Myrto Katsimicha (b. 1991, Athens) is a curator and cultural worker based in Athens, Greece. She holds a BA in Media, Communication and Culture from Panteion University of Social and Political Sciences, Athens (2012) and a MA in Curating the Contemporary from London Metropolitan University and the Whitechapel Gallery, London (2014). Her research interest lies within independent forms of organizing in the arts and alternative educational models. In 2017-18, she was the 12-month intern in the Adult & Academic Programs, Education Department at the Museum of Modern Art in New York, where she organized and moderated the public program From Mexico City to New York: A conversation with Tamara Ibarra and Rachel Valinsky on collaborative practices and the links between independent art practices and contemporary art institutions (MoMA, September 5, 2018).
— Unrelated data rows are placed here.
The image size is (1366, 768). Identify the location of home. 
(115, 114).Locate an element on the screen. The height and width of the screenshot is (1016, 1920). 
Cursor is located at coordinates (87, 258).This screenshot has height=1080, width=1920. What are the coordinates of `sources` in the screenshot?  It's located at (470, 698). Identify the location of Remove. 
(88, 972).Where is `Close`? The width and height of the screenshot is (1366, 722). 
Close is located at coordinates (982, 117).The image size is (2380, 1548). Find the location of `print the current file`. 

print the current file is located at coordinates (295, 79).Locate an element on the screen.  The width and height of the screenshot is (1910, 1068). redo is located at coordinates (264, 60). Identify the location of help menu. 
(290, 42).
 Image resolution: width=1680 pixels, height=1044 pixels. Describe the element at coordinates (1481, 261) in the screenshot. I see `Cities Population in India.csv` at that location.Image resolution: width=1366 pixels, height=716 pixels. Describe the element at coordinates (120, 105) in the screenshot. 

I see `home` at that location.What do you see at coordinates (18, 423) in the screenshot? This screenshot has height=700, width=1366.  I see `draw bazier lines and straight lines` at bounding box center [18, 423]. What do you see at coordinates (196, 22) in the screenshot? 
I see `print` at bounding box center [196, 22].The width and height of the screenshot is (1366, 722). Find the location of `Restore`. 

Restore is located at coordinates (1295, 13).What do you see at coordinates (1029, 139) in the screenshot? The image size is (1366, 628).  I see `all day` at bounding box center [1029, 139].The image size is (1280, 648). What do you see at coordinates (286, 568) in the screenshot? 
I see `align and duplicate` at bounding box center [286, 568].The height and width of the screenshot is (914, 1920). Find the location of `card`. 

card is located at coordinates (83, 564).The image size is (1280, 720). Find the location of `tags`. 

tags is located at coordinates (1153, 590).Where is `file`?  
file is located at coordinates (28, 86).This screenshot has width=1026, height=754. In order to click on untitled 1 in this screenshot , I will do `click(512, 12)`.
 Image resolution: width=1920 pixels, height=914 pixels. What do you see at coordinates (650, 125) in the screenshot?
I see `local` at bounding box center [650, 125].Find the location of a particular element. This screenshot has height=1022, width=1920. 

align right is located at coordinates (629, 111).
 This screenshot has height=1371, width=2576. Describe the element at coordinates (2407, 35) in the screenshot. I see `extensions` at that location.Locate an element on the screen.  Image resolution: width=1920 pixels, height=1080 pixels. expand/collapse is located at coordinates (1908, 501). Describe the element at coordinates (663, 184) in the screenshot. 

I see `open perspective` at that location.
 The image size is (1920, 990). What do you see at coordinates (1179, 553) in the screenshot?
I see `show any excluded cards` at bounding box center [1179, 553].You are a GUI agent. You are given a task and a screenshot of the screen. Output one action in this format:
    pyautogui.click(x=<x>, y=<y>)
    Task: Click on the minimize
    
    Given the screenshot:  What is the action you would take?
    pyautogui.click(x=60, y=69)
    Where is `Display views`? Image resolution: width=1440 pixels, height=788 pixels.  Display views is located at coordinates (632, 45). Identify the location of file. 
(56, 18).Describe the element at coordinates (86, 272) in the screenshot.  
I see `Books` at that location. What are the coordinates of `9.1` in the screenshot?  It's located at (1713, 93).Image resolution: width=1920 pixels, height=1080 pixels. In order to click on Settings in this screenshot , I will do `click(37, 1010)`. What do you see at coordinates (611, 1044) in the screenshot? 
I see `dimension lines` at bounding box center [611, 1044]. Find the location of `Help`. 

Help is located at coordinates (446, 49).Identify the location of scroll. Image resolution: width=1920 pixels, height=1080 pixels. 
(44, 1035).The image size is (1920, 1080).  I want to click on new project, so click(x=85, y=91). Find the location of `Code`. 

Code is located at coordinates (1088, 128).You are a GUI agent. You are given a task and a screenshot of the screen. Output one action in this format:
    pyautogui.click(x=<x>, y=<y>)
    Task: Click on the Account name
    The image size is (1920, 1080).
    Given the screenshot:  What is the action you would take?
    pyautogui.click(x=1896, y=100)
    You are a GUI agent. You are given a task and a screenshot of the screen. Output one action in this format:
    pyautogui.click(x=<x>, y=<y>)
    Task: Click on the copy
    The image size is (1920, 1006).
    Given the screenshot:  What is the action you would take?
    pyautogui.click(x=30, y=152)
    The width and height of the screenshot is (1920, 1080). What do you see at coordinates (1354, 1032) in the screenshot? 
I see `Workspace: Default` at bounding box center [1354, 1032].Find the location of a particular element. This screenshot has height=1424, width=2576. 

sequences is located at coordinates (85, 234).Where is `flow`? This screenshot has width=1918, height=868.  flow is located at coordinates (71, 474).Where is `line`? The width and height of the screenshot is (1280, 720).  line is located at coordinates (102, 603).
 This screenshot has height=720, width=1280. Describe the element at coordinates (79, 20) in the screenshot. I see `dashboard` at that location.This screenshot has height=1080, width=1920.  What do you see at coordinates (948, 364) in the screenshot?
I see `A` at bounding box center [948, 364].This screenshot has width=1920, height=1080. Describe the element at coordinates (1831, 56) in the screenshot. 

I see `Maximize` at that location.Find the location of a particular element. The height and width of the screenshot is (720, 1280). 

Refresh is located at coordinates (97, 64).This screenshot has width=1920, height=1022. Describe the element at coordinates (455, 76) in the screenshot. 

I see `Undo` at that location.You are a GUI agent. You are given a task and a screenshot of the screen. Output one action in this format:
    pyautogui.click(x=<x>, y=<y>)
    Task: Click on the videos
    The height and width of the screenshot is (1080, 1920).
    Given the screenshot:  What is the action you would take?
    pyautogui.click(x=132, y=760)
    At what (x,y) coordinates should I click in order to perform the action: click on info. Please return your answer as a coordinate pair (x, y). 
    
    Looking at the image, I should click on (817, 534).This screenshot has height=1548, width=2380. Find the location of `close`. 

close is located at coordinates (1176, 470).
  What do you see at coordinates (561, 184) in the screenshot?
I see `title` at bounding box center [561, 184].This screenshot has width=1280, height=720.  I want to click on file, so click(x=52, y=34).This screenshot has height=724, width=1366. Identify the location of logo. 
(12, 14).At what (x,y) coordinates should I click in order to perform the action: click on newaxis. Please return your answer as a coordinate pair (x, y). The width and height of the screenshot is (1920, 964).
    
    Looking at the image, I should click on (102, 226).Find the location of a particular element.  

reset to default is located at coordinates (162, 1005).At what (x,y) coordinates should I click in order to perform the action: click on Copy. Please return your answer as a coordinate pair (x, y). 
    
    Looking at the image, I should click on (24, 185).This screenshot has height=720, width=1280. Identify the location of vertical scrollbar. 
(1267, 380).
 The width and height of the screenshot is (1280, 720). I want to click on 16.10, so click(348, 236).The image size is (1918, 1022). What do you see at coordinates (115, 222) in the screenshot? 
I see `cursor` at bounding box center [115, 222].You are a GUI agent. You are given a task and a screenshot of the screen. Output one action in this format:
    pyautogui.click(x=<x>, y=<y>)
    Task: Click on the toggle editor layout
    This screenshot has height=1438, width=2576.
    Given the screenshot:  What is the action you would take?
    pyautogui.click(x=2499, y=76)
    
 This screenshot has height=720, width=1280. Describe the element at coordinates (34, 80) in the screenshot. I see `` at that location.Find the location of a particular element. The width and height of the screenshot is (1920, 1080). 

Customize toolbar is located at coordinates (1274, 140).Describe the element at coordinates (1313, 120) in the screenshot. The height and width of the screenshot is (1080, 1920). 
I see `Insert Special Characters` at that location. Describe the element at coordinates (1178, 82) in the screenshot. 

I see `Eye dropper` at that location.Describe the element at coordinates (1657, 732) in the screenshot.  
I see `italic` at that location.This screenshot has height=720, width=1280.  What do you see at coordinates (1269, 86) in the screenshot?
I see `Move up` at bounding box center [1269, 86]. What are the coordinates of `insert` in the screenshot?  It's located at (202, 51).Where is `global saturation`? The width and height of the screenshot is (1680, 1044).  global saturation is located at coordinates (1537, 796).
Past curated projects: Unlikely Outcomes: An Improvision, Void, Athens (2020); DELIVERART, a moving experience in the center of Athens (2019); 10.000 Steps—Thodoris Pistiolas, Vorres Museum, Athens (2019); If I cannot bend, I will move, Snehta Residency, Athens (2019); Going where we come from, a performative walk in the neighborhood of Kypseli conceived by artist Maëlle Gross and co-curated with Olivia Fahmy, Αthens (2017); Things are left to become concrete, Snehta Residency, Αthens (2016); Of other places, a series of film screenings at State of Concept, Αthens (2015) and EXOTICA and 4 other cases of the self, co-curated with Fanny Nina Borel and Elisabetta Rabajoli at me Collectors room, Berlin (2014). In the past she has worked for art institutions in Greece and abroad such as documenta 14 (Athens & Kassel), State of Concept Athens, the Athens Biennale, and Phenomenon Anafi, among others. She is currently working at Onassis AiR, international artistic research residency program in Athens.

 

Nikolas Ventourakis is a visual artist living and working between Athens and London. His practice situates in the threshold between art and document, in the attempt to interrogate the status of the photographic image. A quest that unfolds in the decisive years of the digital revolution, when a crucial overlap between producers and viewers seems to have reset all previous critical discourses. Central to Ventourakis’s visual work is a denial for a one-way resolution and an invitation to embrace an ambiguous imagery, where the photographic is not yet real, and the familiar is a projection of a mix of memory –stemming from both private and media experiences– with abstract thinking. Ventourakis’s fascination lies in our need for stories to be conclusive, which cannot but clash with the impossibility for apparent pictures to provide any evidence nor “objective truth”. This is why his work allows for bias and misinterpretation. Whatever the context –a gallery, a page or the screen of a computer– his photographic images seem to have no unanimous foundation and every viewer is left alone to fill in the missing blanks. Ventourakis completed an MA in Fine Art (Photography) with Merit at Central Saint Martins–University of the Arts London (2013) and is the recipient of the Deutsche Bank Award in Photography (2013). He was selected for Future Map (2013), Catlin Guide (2014) and Fresh Faced Wild Eyed (2014) at The Photographers’ Gallery as one of the top graduating artists in the UK. In 2015 he was a visiting artist at CalArts with a Fulbright Artist Fellowship and is a fellow of New Museum’s IdeasCity. He was shortlisted for the MAC International and the Bar-Tur Award. Recently he has exhibited at FORMAT Festival, Derby; the NRW-Forum, Düsseldorf; the Mediterranea 18 Young Artists Biennale, Tirana; the parallel program of the 15th Istanbul Biennale, Istanbul; “Hors Pistes 14” at Centre Pompidou, Paris; and “The Same River Twice” at the Benaki Museum, Athens. Since 2017 he is the artistic director of the Lucy Art Residency in Kavala and is co-curator of the project “A Hollow Place” in Athens. In 2020 he was awarded the Stavros Niarchos Foundation Artist Fellowship by ARTWORKS.